#### WORK ITEM:
Copy exactly the stretch of data below from the line with "You are a computer-use agent. The" through the line with "Instruction: Choose the Eraser tool", including both of those lines.
Start of MATERIAL SHOWN
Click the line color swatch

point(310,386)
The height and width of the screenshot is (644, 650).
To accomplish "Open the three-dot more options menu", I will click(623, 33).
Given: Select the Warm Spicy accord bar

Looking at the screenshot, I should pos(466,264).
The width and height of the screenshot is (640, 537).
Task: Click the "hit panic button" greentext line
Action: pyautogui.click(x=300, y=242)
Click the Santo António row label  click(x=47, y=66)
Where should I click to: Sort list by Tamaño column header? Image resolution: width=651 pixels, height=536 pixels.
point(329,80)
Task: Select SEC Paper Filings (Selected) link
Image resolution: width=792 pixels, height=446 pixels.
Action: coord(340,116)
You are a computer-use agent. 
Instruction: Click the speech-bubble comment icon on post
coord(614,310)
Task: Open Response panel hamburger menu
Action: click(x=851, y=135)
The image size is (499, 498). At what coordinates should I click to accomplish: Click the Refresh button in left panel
End of MATERIAL SHOWN
Start of MATERIAL SHOWN
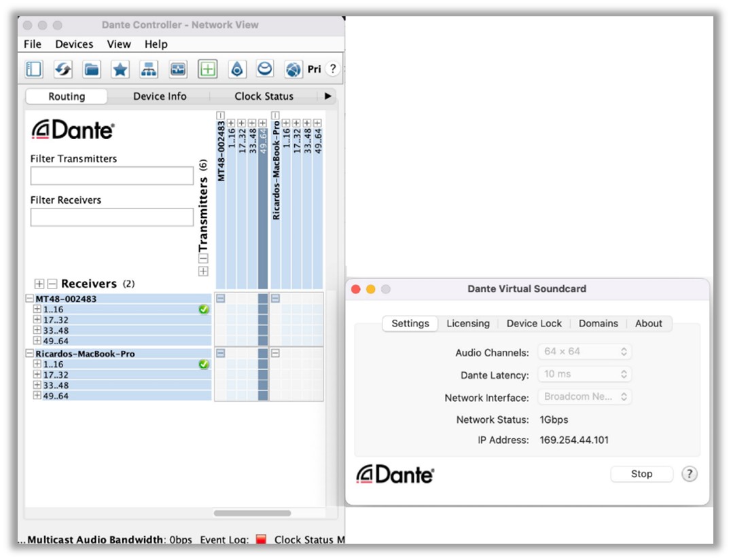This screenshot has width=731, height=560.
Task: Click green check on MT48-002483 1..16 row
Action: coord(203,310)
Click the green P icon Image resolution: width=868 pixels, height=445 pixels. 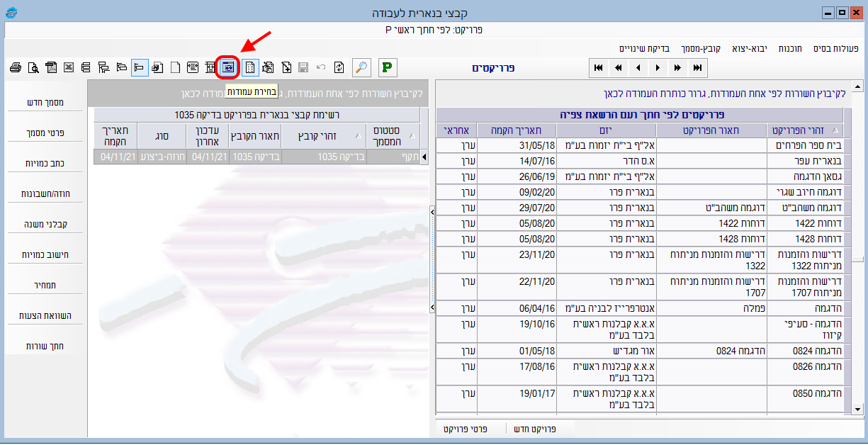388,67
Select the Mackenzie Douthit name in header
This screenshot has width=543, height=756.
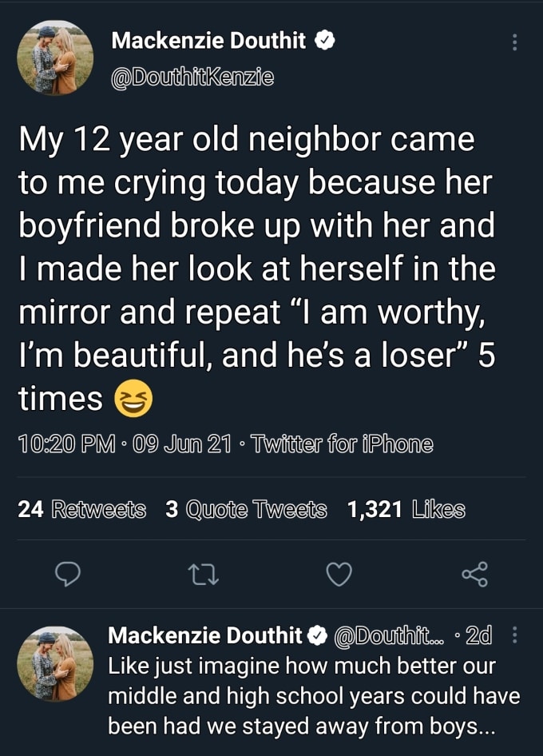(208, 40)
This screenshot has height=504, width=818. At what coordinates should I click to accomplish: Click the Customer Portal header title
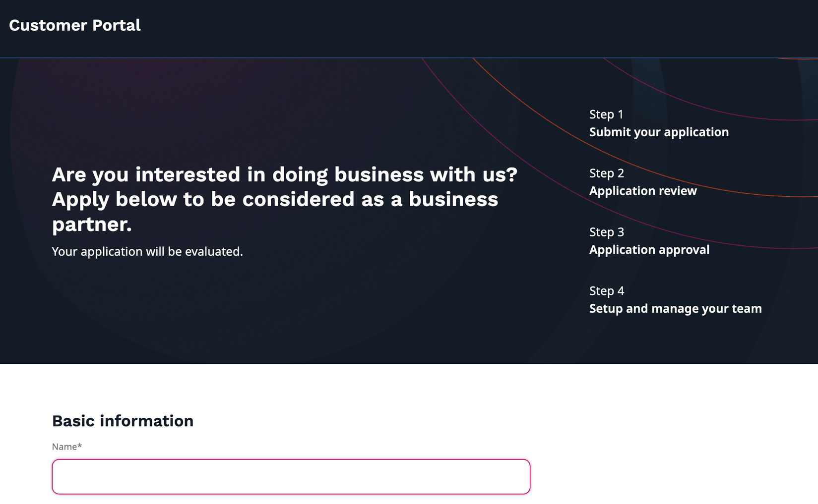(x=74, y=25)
End of MATERIAL SHOWN
Start of MATERIAL SHOWN
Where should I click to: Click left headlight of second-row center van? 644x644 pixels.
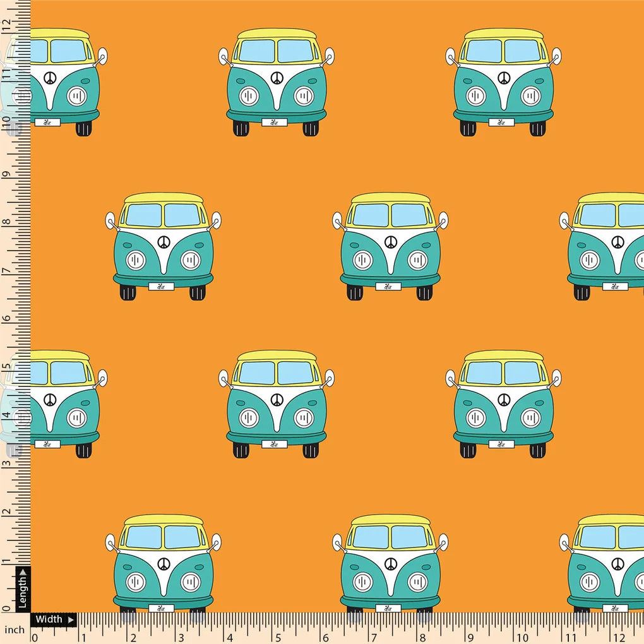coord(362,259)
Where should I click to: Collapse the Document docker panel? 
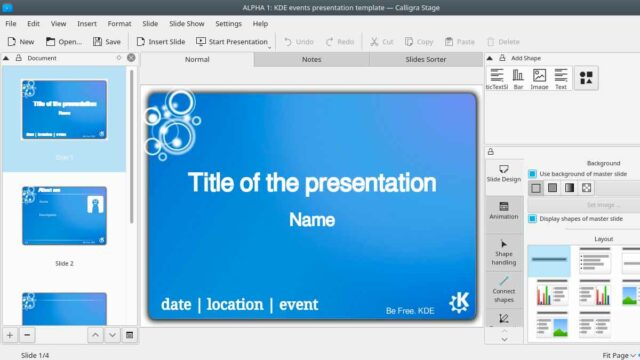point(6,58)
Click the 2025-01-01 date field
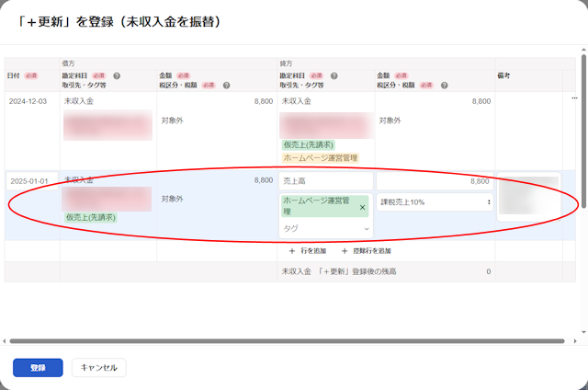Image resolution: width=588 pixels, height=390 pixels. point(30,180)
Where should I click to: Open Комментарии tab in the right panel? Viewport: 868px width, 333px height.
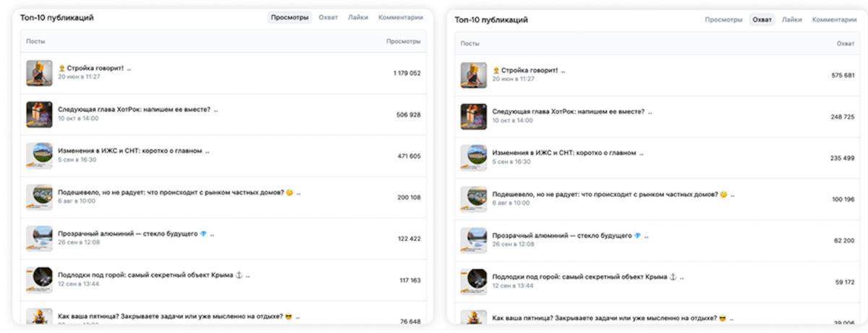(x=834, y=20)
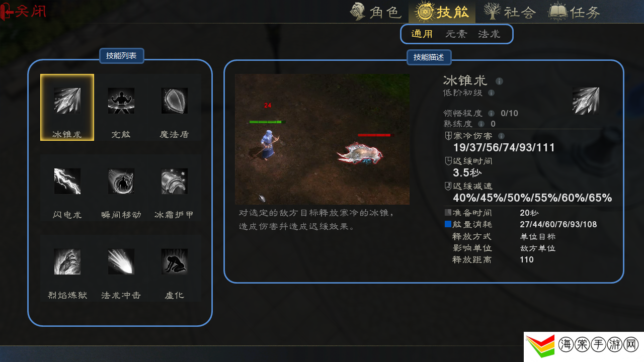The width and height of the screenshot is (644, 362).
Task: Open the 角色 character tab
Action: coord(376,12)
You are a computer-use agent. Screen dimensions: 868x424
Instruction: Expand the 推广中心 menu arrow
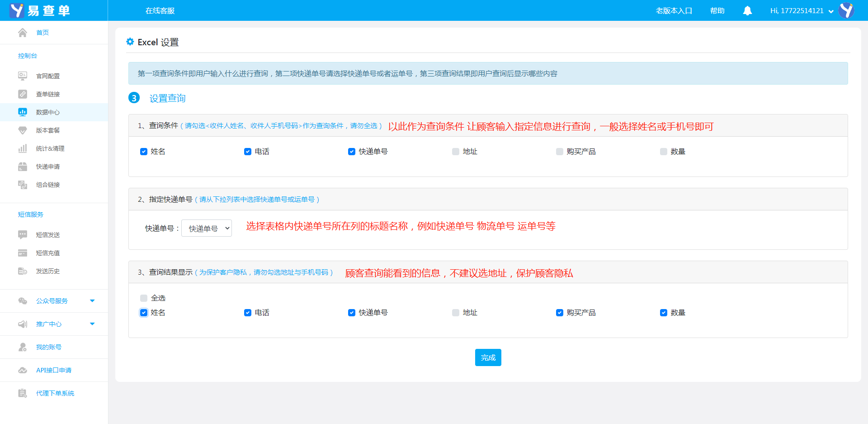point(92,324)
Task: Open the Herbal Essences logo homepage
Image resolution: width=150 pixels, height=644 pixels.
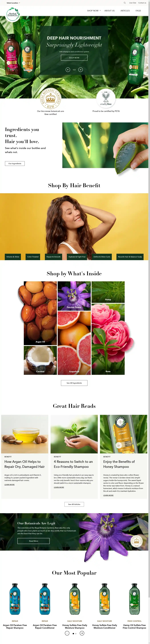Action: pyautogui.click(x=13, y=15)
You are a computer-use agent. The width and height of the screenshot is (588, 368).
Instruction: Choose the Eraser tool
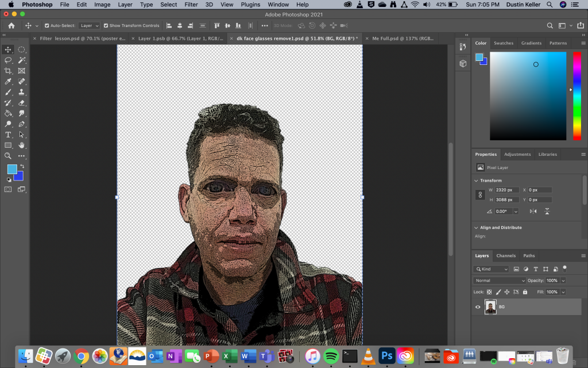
End of MATERIAL SHOWN
#### EXERCISE RESPONSE:
You are a computer-use agent. The width and height of the screenshot is (588, 368).
Instruction: Choose the Eraser tool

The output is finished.